Mehadi glanced up the file she'd been reading, following Madeleine's eyes to where Michael was lying on the floor, doing his science homework. "What do you mean?"

"I mean..." Matt sighed. "I mean he's a boy. I'm not, you're not, and neither one of us ever was. Do you ever wonder if that hurts us as parents?"

Mehadi set down the folder with a sigh and stood up, circling around the dining room table to where Matt was sitting and wrapping her arms around her. "I don't see why. Single women raise boys all the time; if one woman can do it, then surely two of us can."

Matt covered one of Mehadi's hands with her own. "I just...what do we do when he gets interested in girls?"

Mehadi laughed. "I think that's one area where we're rather experts, don't you? Being both girls ourselves and in love with one. Who better to teach him that a woman deserves to be treated with respect, not just as a means to an end?"

Matt looked thoughtful. "You've got a point..."

Mehadi kissed her thoughtfully on the temple. "What brought this on, all of a sudden?"

Madeleine let out a deep sigh that seemed to come from her toes. "Believe it or not, those groceries I picked up on the way home. I was in the greeting cards aisle - "

A snort. "Because it would be too simple to merely buy what we need without having to explore every single aisle."

Matt shot her a glare, both for the interruption and the comment. "Well, anyway, there I was, staring at a wall full of Father's Day cards and it suddenly hits me...Michael won't have a Father's Day this year."

"Father's Day?"

"It's an American holiday for celebrating your dad. Kinda like the Mother's Day that we did last month," she explained.

"Ah." Mehadi glanced over at Michael once again. "And you're afraid that the holiday will remind Michael of what he lost."

Matt nodded with a rueful smile. "It did for me. The first few Father's Days after my dad walked out on us? I hated them. I'd buy him a card every year and wind up ripping it into tiny little pieces when he never showed up to claim it. Michael – " She pointed towards the boy. "Michael's father *can't* come back. And with us living out here, he can't even visit his grave."
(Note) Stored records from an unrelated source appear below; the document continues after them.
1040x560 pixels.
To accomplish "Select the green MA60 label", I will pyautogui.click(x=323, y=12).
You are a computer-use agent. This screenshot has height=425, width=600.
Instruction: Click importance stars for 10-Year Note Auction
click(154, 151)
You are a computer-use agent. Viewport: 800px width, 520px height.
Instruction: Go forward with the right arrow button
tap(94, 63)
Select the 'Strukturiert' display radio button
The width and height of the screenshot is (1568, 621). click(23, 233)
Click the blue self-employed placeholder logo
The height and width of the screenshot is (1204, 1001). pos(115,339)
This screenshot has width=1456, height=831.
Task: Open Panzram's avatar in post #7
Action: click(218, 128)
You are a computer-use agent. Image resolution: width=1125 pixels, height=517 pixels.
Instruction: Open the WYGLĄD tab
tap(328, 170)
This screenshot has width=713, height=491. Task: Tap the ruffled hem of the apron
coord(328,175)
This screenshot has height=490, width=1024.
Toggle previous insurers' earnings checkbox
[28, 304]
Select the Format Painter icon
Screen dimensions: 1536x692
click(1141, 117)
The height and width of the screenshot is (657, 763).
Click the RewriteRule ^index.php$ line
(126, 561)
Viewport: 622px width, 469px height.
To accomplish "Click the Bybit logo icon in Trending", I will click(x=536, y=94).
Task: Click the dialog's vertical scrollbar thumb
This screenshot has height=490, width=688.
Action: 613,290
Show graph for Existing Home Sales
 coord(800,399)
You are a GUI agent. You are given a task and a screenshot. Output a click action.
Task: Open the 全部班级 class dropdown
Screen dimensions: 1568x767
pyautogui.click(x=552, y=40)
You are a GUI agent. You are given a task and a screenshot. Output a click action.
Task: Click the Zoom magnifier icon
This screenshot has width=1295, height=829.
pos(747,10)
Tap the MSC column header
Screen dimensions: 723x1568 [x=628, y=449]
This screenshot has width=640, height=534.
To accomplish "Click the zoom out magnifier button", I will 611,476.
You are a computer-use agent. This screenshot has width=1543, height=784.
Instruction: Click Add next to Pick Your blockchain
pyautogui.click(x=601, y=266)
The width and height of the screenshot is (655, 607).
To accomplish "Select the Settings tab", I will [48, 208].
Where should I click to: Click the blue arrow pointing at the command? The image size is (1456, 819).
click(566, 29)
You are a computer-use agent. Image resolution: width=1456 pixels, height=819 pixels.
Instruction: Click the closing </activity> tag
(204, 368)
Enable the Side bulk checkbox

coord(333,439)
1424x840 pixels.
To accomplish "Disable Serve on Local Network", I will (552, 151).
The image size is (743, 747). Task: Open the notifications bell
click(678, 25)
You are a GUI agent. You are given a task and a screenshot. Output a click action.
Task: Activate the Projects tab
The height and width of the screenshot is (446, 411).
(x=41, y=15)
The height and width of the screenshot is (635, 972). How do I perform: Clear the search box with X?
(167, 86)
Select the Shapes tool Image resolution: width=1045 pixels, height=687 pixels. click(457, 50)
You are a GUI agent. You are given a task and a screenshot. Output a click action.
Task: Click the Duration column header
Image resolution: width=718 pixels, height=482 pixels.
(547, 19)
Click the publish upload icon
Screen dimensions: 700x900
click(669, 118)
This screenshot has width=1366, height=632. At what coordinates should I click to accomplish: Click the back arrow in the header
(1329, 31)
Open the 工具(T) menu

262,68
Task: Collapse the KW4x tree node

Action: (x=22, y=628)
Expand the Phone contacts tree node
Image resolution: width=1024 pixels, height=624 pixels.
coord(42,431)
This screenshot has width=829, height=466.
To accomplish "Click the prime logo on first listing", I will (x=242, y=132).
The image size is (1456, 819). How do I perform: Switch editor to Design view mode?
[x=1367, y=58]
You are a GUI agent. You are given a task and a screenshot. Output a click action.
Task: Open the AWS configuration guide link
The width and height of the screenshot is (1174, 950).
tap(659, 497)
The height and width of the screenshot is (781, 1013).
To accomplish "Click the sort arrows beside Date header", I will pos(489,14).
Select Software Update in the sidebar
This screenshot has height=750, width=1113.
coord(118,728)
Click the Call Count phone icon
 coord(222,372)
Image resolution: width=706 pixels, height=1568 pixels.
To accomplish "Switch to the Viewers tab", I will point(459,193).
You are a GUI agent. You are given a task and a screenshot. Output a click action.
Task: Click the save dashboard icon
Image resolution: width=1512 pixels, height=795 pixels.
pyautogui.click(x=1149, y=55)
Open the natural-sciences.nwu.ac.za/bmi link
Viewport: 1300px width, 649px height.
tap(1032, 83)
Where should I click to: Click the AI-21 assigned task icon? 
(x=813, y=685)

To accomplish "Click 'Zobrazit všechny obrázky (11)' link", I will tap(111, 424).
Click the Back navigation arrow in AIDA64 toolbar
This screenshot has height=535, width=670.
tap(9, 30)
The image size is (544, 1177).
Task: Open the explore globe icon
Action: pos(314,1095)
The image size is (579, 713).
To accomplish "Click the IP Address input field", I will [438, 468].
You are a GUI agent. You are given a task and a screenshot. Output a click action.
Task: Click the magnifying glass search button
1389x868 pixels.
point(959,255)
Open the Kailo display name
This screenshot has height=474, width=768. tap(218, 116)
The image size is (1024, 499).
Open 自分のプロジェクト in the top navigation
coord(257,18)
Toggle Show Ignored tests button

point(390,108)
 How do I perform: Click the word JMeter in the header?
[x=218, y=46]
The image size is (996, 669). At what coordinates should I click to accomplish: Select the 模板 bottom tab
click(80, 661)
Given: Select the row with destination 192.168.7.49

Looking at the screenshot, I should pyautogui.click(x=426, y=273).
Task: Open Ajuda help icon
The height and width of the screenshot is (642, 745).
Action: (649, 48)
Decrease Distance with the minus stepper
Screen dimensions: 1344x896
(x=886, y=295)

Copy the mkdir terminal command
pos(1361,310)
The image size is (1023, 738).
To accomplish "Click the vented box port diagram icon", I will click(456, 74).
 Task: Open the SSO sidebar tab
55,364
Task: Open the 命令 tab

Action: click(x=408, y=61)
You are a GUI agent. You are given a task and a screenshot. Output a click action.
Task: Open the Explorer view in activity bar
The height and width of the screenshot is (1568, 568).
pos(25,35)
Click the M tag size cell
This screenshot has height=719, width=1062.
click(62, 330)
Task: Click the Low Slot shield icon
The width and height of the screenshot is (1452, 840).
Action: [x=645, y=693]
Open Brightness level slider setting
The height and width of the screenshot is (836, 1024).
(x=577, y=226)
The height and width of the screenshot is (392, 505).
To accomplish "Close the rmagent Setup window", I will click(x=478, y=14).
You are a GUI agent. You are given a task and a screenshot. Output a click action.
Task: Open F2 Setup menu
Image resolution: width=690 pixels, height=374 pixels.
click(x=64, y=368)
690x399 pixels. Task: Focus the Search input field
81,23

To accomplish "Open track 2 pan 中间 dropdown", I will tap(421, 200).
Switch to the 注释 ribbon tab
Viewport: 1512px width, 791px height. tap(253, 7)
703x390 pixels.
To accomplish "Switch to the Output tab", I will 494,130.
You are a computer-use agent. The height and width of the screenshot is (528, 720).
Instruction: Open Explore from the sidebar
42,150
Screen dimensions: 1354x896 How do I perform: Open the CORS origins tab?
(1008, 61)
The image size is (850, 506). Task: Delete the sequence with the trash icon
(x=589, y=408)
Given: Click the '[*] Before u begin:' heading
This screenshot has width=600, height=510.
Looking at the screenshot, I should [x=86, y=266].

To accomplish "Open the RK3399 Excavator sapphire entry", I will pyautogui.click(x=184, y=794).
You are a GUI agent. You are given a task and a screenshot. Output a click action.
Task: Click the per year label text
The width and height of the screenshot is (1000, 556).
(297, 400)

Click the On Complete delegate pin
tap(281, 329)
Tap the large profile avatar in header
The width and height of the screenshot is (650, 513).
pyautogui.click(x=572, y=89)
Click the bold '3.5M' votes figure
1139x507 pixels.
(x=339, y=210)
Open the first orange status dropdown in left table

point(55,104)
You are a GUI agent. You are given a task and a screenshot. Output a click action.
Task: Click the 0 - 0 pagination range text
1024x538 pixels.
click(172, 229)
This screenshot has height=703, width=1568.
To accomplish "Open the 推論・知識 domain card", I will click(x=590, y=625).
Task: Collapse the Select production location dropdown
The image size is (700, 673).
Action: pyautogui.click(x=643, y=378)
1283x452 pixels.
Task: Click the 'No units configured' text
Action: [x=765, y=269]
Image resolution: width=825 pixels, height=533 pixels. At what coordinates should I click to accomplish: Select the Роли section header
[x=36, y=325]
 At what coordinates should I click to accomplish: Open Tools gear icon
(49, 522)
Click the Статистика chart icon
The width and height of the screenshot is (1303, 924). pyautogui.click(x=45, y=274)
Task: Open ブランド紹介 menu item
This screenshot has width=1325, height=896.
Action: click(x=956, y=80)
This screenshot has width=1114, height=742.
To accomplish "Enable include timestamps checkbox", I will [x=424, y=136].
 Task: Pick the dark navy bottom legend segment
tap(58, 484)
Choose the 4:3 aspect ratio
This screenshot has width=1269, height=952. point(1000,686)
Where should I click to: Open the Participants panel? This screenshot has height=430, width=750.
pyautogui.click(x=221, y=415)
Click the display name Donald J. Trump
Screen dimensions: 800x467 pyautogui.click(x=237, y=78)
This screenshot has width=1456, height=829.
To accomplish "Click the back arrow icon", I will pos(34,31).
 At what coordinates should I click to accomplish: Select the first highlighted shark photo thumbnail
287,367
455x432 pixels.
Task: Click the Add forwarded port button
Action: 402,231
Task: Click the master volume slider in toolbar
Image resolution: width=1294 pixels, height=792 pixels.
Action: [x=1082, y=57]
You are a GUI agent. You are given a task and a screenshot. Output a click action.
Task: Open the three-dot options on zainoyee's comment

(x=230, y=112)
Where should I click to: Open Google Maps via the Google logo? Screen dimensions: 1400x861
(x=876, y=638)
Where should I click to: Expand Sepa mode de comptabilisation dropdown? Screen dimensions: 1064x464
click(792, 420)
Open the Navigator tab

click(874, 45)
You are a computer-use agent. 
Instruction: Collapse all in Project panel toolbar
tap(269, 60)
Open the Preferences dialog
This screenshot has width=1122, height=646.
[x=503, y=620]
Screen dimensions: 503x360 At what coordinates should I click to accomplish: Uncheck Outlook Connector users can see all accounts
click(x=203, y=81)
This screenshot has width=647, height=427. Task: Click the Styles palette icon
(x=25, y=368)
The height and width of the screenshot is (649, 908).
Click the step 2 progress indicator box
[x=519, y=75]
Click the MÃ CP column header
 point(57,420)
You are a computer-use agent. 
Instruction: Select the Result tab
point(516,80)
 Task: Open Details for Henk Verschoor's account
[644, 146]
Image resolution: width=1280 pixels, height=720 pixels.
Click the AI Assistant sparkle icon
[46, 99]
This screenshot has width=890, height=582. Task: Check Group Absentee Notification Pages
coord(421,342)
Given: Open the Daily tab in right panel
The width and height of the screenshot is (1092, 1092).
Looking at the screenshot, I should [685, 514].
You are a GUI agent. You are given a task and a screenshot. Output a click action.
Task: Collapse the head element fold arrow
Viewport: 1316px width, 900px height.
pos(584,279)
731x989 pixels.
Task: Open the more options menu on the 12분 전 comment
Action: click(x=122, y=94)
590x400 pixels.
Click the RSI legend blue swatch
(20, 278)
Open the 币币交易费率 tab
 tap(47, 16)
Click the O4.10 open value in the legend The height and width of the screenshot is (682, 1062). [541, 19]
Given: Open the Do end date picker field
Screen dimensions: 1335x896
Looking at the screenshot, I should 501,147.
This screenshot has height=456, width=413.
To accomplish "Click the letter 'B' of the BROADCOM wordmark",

Mehadi pulled back suddenly, an idea striking her. "Certainly he can. Oh, it will be more expensive than if he were still living in Los Angeles, but why shouldn't the three of us take a vacation?"

For a moment, Matt's eyes lit up with the same excitement, but then they grew wary. "I don't know..."

"Los Angeles is a big place, Madeleine. I'm sure we can spend a few days there without running into Janice."

Matt looked at her lover, surprised. "I thought I was the mind reader in this relationship."

Mehadi smirked. "I don't have to read your mind. Sometimes you wear your thoughts in your eyes. But would that make you feel better? If we could give Michael a chance to spend this Father's Day with his father?"

She thought about it for a long moment, but finally nodded. "Yeah. Yeah, it would."

"Then I'll go make the reservations." Disentangling herself from her partner, Mehadi took a step back but was stopped by Matt's hand grasping hers.

"I'll make the reservations," she corrected with a twinkle in her eyes. "You're the genius, you go help Michael with his homework. I have it on good authority that the chapter he's reading right now is confusing the hell out of him."


End file.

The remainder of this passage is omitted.